A su juicio, la resolución del Europarlamento es parte de la mala información que recibe esa institución.
“Dónde están las amenazas al proceso”, preguntó el también excandidato a vicepresidente por el oficialista Partido Libertad y Refundación (Libre), que en 2022 convirtió a Castro en la primera mujer presidenta en la historia de Honduras.
“Noticias falsas como la orden de captura a las consejeras del CNE que nunca existió o bien que no se trabaja en la transición”, escribió el diplomático en su cuenta de la red social X.
Aseguró que, a pesar de unos comicios viciados y la imposición de un régimen de facto por el bipartidismo, representado por los partidos Nacional y Liberal, la mandataria entregará el poder el próximo 27 de enero y no violará la Constitución.
No somos el bipartidismo y Libre seguirá defendiendo al pueblo, sentenció Reina.
La jefa de Estado hondureña pidió hace una semana a sus ministros iniciar el proceso de transición al derechista Asfura, a quien acusó de encabezar un gobierno carente de legitimidad.

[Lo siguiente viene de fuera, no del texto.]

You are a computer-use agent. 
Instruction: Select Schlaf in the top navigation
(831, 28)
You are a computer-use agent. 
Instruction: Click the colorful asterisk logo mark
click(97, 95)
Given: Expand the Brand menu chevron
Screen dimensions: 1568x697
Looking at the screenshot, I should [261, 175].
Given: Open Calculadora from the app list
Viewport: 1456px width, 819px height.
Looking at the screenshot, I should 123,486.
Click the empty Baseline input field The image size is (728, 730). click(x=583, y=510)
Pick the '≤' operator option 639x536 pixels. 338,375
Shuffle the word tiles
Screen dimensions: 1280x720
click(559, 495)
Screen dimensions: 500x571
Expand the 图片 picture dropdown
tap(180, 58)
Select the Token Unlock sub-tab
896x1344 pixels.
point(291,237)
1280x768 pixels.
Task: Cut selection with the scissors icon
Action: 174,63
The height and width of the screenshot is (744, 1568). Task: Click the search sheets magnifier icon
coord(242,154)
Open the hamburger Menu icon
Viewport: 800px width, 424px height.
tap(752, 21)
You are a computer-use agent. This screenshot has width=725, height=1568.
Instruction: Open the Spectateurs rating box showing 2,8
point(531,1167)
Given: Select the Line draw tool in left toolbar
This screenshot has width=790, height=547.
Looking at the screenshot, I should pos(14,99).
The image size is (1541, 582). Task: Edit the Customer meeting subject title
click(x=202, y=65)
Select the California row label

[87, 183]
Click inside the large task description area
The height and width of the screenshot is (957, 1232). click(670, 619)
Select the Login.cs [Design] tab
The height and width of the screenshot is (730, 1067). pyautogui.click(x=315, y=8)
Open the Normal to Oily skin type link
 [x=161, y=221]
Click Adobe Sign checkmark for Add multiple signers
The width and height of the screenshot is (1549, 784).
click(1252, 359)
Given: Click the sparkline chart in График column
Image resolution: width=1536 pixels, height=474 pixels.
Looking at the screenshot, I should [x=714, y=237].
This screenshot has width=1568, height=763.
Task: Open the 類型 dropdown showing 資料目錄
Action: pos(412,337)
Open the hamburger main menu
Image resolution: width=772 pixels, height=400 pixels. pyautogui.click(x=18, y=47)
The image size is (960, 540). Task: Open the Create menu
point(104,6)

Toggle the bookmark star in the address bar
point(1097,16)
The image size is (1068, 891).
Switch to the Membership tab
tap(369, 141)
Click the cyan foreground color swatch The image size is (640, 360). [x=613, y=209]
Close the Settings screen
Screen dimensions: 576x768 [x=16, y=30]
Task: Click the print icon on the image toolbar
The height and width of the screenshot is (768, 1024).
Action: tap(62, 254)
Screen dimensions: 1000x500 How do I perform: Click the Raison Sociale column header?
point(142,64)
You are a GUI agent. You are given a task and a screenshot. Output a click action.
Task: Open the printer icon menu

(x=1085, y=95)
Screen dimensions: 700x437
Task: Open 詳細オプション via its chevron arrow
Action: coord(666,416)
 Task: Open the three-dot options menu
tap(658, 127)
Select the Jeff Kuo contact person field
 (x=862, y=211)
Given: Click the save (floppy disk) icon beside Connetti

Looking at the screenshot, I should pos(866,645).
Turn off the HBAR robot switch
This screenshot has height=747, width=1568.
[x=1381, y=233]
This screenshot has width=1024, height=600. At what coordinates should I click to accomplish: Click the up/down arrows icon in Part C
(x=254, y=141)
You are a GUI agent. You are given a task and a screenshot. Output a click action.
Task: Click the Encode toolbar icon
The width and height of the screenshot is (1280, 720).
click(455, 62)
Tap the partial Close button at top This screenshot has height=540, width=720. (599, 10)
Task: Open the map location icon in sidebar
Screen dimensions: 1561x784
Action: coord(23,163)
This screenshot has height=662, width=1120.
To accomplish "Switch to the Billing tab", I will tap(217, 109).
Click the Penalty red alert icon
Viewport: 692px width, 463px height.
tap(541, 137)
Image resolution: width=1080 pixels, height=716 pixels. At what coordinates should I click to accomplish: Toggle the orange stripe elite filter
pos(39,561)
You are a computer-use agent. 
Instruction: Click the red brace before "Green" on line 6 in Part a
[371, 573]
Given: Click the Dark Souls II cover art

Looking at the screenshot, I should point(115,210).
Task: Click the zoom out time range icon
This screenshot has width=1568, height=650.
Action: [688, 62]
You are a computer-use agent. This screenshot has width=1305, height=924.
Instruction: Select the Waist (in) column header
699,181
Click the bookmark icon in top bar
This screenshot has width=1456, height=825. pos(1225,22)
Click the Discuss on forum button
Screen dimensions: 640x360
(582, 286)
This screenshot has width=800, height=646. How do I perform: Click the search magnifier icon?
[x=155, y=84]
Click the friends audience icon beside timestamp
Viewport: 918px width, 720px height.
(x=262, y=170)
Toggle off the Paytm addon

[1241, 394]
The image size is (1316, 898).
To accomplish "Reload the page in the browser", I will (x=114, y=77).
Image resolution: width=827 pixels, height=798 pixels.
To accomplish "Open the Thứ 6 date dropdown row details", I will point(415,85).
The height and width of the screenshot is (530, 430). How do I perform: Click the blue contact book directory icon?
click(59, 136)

Castro ordenó entonces a su gabinete proceder al traspaso de mando al nuevo “gobierno de facto, declarado por el CNE y el Tribunal de Justicia Electoral sin contar más de un millón de sufragios”, denunció.
Ante lo que calificó de injustos ataques de golpistas y eternos enemigos de la democracia, la dignataria ratificó que no permanecerá ni un día más ni un día menos en la presidencia de la República.